*Texte fourni*
Citation : 2005 CF 1188

Ottawa (Ontario), le 31 août 2005

EN PRÉSENCE DE MONSIEUR LE JUGE HARRINGTON

ENTRE :

                                                                JACQUES RICE

                                                                                                                                          demandeur

                                                                             et

                                           PROCUREUR GÉNÉRAL DU CANADA

                                                                                                                                           défendeur

                                MOTIFS DE L'ORDONNANCE ET ORDONNANCE

[1]         Le 5 juin 2004 fut une mauvaise journée pour Monsieur Rice, un détenu en libération conditionnelle. Il a raté son couvre-feu de 21h00 parce qu'il a eu, entre autres, une panne d'auto et ce qu'il croyait être une crise cardiaque.

[2]                   Il est arrivé chez son amie (son ex-belle-soeur), en sueur et avec des douleurs au thorax, après avoir eu un problème avec la barre de suspension de son auto. Effrayée par son apparence, son amie a appelé l'ambulance pour qu'on l'amène à l'urgence. Avant de partir pour l'hôpital, Monsieur Rice a demandé à son amie d'appeler sa maison de transition pour informer les responsables qu'il ne respecterait pas le couvre-feu à cause de sa situation médicale.

*Consigne*
Rédigez la suite des motifs de l'ordonnance concernant Monsieur Rice, à partir de la dernière phrase du texte ci-dessus.

Entrées de données enregistrées
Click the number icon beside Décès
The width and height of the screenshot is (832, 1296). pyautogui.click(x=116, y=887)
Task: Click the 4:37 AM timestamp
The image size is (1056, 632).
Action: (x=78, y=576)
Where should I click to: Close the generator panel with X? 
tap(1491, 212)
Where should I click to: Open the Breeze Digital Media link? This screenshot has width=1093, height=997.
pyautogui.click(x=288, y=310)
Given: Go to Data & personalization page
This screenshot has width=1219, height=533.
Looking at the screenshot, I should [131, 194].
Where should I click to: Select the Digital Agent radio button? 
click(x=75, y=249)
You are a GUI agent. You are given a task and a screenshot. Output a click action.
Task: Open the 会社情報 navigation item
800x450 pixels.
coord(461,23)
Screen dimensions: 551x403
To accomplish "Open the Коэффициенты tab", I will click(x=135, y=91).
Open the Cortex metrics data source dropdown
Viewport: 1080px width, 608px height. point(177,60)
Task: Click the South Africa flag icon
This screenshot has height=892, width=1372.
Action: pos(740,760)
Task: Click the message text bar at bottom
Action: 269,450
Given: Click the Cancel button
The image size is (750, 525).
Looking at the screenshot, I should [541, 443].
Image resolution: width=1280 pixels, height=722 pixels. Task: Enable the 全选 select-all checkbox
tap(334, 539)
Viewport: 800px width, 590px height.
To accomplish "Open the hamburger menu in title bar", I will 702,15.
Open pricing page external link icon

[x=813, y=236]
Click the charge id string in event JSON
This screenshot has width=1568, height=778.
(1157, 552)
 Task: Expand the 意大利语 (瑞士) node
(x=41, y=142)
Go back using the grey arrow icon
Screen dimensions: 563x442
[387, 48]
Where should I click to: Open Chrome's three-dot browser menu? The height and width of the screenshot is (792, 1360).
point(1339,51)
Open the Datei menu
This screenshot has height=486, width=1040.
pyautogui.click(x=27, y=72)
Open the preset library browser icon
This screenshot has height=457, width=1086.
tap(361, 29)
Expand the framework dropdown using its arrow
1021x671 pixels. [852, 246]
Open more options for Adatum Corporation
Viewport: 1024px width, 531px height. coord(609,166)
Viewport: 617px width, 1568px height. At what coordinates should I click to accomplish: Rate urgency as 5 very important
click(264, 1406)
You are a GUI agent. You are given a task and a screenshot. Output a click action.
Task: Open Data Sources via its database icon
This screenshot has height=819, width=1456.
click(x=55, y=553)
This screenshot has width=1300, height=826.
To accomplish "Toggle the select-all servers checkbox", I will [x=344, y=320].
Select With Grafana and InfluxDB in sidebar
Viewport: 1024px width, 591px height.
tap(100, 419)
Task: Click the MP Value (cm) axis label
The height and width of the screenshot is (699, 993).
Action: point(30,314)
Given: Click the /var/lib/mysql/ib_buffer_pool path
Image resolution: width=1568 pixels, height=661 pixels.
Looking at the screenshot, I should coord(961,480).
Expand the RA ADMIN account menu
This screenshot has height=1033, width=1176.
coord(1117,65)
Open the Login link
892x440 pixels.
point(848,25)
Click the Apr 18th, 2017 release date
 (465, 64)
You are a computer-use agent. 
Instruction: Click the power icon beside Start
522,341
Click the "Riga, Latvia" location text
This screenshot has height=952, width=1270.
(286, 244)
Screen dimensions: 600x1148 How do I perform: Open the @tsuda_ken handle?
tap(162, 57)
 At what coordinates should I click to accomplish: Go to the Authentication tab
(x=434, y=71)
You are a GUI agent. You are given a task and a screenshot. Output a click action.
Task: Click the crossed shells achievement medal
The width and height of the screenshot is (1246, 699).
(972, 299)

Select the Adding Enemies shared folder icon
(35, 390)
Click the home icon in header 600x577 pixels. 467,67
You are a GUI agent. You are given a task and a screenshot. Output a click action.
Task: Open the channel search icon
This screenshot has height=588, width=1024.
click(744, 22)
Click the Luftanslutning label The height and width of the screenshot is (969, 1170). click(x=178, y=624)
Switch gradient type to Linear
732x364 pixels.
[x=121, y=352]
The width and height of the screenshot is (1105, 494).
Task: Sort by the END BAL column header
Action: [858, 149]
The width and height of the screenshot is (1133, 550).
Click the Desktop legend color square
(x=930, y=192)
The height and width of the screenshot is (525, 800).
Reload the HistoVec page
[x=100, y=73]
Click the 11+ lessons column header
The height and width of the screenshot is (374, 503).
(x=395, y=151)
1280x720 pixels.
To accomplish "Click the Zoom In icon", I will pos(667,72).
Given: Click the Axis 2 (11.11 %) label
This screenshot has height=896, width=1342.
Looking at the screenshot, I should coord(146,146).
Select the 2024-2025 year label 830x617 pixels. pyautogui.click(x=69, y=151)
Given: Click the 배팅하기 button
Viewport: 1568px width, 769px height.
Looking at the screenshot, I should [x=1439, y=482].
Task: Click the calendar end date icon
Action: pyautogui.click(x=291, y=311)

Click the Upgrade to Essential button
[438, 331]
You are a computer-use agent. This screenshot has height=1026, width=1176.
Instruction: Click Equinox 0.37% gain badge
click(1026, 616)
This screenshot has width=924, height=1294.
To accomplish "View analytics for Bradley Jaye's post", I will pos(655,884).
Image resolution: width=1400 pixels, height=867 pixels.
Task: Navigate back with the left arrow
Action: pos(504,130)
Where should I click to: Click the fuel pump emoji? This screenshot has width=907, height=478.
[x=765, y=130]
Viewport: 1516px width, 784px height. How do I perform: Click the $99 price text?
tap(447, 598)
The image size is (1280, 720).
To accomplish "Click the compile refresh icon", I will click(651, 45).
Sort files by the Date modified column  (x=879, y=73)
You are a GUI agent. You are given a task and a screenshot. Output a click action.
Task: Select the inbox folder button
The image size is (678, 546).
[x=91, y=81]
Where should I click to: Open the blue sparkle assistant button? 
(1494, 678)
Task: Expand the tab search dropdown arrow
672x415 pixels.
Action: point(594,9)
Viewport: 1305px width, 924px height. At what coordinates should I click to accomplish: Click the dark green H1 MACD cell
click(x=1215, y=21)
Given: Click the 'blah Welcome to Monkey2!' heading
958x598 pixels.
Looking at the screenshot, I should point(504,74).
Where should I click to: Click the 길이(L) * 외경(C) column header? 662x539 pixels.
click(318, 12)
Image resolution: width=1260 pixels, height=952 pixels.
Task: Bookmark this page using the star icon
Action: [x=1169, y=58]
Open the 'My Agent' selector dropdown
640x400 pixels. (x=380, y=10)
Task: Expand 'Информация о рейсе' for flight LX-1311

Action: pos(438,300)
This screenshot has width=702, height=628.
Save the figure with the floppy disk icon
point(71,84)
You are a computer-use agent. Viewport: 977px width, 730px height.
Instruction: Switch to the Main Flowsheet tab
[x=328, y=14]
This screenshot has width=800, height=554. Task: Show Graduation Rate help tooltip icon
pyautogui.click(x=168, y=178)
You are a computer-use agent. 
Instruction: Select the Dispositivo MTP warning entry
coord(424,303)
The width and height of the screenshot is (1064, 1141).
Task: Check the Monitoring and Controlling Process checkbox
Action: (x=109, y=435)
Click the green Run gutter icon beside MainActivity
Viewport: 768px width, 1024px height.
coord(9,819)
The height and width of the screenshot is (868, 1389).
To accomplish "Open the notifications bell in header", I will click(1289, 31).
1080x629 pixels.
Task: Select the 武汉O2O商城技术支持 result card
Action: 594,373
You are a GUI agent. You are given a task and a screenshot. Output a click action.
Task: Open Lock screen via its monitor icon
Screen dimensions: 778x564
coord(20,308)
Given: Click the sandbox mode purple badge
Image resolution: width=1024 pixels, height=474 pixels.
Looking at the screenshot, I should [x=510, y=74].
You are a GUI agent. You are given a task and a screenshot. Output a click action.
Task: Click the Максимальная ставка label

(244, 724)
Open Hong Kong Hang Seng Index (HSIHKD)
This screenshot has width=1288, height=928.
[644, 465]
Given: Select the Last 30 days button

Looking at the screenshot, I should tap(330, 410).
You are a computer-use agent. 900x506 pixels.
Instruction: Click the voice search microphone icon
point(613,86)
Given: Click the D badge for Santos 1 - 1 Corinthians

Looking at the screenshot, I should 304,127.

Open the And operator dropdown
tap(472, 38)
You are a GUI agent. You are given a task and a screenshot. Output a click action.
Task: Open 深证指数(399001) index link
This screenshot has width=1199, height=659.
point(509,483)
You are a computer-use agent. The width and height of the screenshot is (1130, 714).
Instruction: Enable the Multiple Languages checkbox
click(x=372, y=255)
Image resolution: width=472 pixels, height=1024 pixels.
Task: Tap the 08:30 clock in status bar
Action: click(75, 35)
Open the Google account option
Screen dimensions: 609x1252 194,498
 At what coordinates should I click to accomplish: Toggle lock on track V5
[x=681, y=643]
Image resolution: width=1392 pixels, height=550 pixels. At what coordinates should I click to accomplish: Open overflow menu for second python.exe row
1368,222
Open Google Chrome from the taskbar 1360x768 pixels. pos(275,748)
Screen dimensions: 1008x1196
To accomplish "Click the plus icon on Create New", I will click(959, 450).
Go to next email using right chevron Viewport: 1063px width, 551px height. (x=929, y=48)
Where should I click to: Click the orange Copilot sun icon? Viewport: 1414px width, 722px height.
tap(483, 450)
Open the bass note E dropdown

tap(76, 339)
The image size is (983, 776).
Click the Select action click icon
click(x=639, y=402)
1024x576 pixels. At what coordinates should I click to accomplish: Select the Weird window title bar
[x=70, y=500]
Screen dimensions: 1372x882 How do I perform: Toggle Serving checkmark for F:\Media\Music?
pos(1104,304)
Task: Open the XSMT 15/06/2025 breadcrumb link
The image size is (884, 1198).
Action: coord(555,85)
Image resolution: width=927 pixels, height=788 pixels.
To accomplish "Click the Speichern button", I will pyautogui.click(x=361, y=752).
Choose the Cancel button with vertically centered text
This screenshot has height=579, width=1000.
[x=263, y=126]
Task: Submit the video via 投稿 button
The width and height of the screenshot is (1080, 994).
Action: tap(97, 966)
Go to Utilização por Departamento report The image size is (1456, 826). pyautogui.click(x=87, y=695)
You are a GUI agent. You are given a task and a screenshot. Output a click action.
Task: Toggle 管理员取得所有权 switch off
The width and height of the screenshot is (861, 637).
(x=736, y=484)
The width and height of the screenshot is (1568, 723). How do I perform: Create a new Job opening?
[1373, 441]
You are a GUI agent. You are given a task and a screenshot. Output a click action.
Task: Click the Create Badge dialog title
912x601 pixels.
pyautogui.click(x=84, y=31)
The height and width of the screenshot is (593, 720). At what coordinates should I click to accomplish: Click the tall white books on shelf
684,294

*Réponse*
[3]                En tant que détenu en liberté conditionnelle, Monsieur Rice devait observer plusieurs conditions jusqu'à l'expiration de sa peine. L'une d'entre elles était la non-consommation de substances intoxicantes. De plus, il devait se présenter tous les soirs avant 21h00 à une maison de transition où il avait été assigné à résidence.

[4]                Après que Monsieur Rice a fait défaut de se présenter à la maison de transition le 5 juin avant 21h00, un mandat de suspension a été émis.

[5]                Durant l'enquête, l'agente correctionnelle a contacté l'hôpital pour confirmer la déclaration de Monsieur Rice concernant les événements de la soirée en question. Un employé de l'hôpital a non seulement corroboré le récit de Monsieur Rice, mais a ajouté que celui-ci aurait admis avoir bu quelques bières. De plus, l'employé a remarqué que l'haleine de Monsieur Rice sentait l'alcool.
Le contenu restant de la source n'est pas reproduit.